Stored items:
━━━
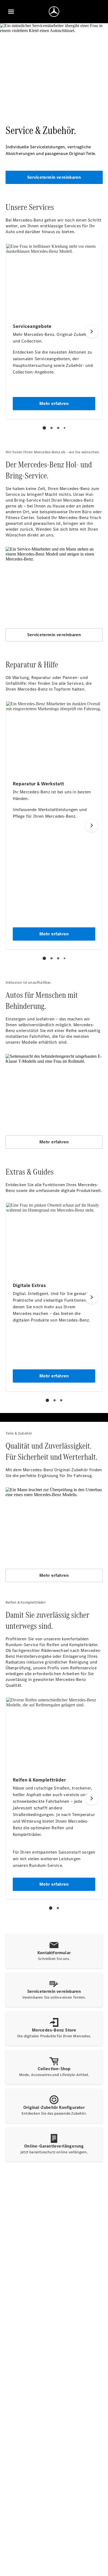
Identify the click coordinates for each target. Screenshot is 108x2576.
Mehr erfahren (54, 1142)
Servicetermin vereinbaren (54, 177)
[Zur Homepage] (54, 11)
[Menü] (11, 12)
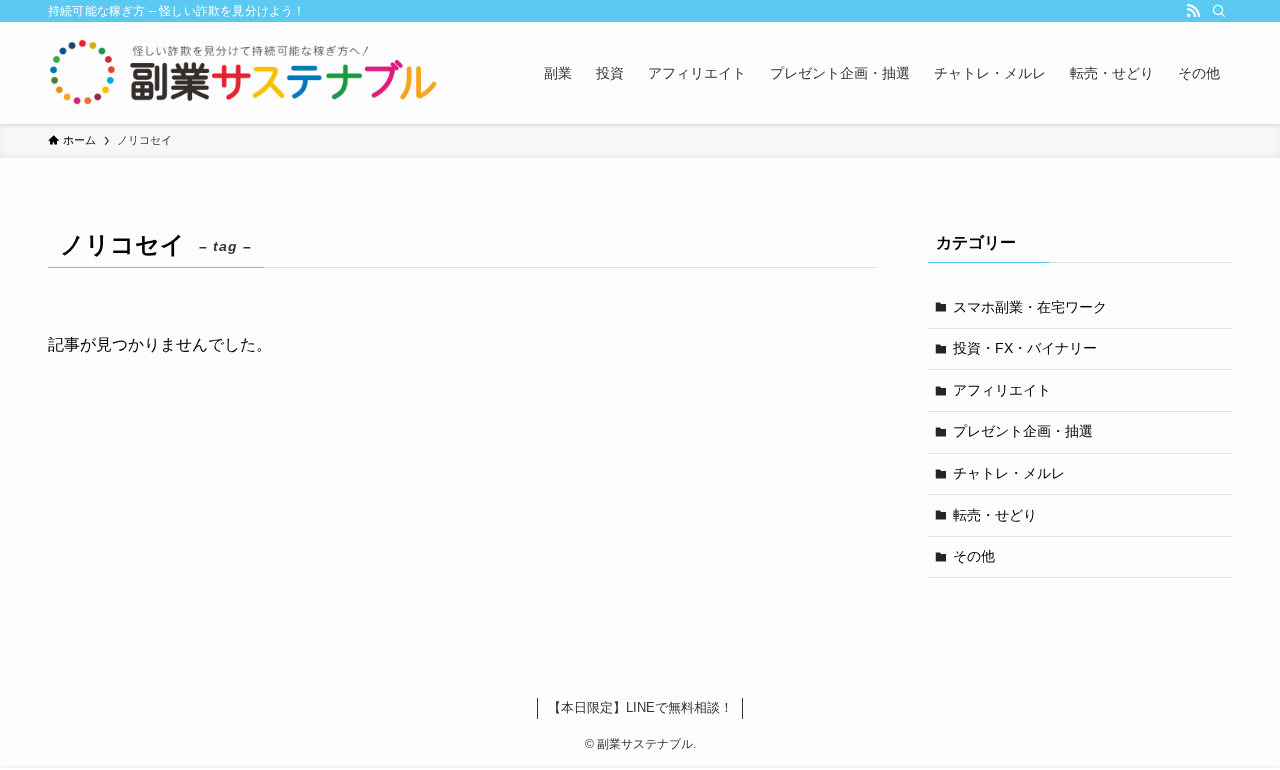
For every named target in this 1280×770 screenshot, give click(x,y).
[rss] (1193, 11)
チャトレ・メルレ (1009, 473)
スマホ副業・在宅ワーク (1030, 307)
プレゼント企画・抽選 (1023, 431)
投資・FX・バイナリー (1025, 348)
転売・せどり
━━━
## Exercise description
Could the data above be reproduced exactly, with the pictures left out?

## Task output
Identify the click coordinates for each target. Screenshot is 108x2576.
Mehr erfahren (54, 1142)
Servicetermin vereinbaren (54, 177)
[Zur Homepage] (54, 11)
[Menü] (11, 12)
For every named target in this 1280×770 screenshot, give click(x,y).
[rss] (1193, 11)
チャトレ・メルレ (1009, 473)
スマホ副業・在宅ワーク (1030, 307)
プレゼント企画・抽選 (1023, 431)
投資・FX・バイナリー (1025, 348)
転売・せどり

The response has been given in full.